GRANT EXPENDITURES SUMMARY SECTION:
“AMOUNT OF THIS REQUEST” COLUMN: Enter the amount that was paid out for all listed deliverables during
the invoice period for which you are requesting reimbursement. This must be by budget category as in the currently
approved budget in Attachment A, Project Work Plan, or amendment of your grant Agreement. Do not claim
expenses in a budget category that does not have an approved budget. Do not claim items that are not specifically
identified in the current Budget Narrative section of Attachment A. DO NOT ALTER FORM OR COMBINE
BUDGET CATEGORIES. Enter the column total on the “TOTAL AMOUNT” line. Enter the FCMP budget amount
on the “GRANT BUDGET AMOUNT” line. Enter the total cumulative amount of this request and all previous
payments on the “LESS TOTAL CUMULATIVE PAYMENTS OF” line. Deduct the “LESS TOTAL CUMULATIVE
PAYMENTS OF” from the “GRANT BUDGET AMOUNT” for the amount to enter on the “REMAINING BUDGET IN
GRANT” line.
“TOTAL CUMULATIVE FCMP CLAIMS” COLUMN: Enter the cumulative amounts that have been claimed to
date for FCMP expenses by budget category. The final report should show the total of all claims, first claim through
the final claim, etc. Enter the column total on the “TOTAL AMOUNT” line. DO NOT ENTER ANYTHING IN
THE SHADED AREAS.
“MATCHING FUNDS CLAIMED” COLUMN: Enter the amount to be claimed as match for the reporting period.

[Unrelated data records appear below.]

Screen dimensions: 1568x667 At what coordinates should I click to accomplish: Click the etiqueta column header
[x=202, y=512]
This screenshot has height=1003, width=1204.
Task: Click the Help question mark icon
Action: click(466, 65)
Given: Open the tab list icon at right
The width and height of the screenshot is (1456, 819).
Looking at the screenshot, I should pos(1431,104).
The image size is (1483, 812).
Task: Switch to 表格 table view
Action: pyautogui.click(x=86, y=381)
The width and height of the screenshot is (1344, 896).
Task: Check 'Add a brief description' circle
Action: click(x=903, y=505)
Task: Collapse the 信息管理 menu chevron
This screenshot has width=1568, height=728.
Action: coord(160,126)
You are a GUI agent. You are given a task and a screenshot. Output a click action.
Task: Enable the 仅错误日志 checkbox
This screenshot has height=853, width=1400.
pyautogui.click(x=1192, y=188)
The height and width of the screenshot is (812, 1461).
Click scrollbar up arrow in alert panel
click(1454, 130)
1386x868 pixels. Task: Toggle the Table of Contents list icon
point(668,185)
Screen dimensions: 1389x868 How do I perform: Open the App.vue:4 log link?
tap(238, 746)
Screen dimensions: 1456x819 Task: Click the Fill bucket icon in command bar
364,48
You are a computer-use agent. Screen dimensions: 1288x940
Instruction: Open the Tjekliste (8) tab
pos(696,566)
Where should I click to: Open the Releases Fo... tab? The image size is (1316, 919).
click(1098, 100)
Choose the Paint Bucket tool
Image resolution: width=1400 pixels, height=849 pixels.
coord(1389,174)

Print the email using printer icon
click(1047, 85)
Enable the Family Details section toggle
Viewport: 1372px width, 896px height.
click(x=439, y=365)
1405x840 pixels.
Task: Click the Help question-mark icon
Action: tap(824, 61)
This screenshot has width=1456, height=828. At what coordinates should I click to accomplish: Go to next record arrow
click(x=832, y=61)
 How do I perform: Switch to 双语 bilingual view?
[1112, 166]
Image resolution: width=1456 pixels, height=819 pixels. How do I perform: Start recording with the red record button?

This needs to be shown under specific budget categories according to what is in the currently approved Attachment A,
Project Work Plan. Enter the total on the “TOTAL AMOUNT” line for this column. Enter the match budget amount
on the “GRANT BUDGET AMOUNT” line for this column. Enter the total cumulative amount of this and any previous
match claimed on the “LESS TOTAL CUMULATIVE PAYMENTS OF” line for this column. Deduct the “LESS
TOTAL CUMULATIVE PAYMENTS OF” from the “GRANT BUDGET AMOUNT” for the amount to enter on the
“REMAINING BUDGET IN GRANT” line.
“TOTAL CUMULATIVE MATCHING FUNDS” COLUMN: Enter the cumulative amount you have claimed to
date for match by budget category. Put the total of all on the line titled “TOTAL AMOUNT.” The final report should
show the total of all claims, first claim through the final claim, etc. DO NOT ENTER ANYTHING IN THE
SHADED AREAS.
GRANTEE CERTIFICATION: Must have the original signature of both the Grantee’s Grant Manager and
the Grantee’s Fiscal Agent as identified in the grant agreement.
REQUIRED BACK-UP DOCUMENTATION:
Exhibit I - Schedule of Invoices for Reimbursement for each deliverable.
Exhibit II - Schedule of Match for each deliverable.
Copies of Invoices (Not applicable to state agencies)
Copies of canceled checks (Not applicable to state agencies)
Copies of Travel Reimbursements if applicable
FLAIR Report (State agencies only)
Copies of Volunteer Logs (if applicable)
NOTE: If claiming reimbursement for travel, you must include copies of receipts and a copy of the travel
reimbursement form (available from staff of the Florida Coastal Management Program or use your affiliation’s
reimbursement form, provided it has been approved by the Comptroller’s Office of the State of Florida).
PAYMENT WILL BE BASED ON COMPLETION OF DELIVERABLES: Deliverables
**
must be submitted and approved prior to payment
**
Questions regarding completion of the Payment Request Form should be directed to the Department’s Grant Manager,
identified in the Contracts section of this Agreement.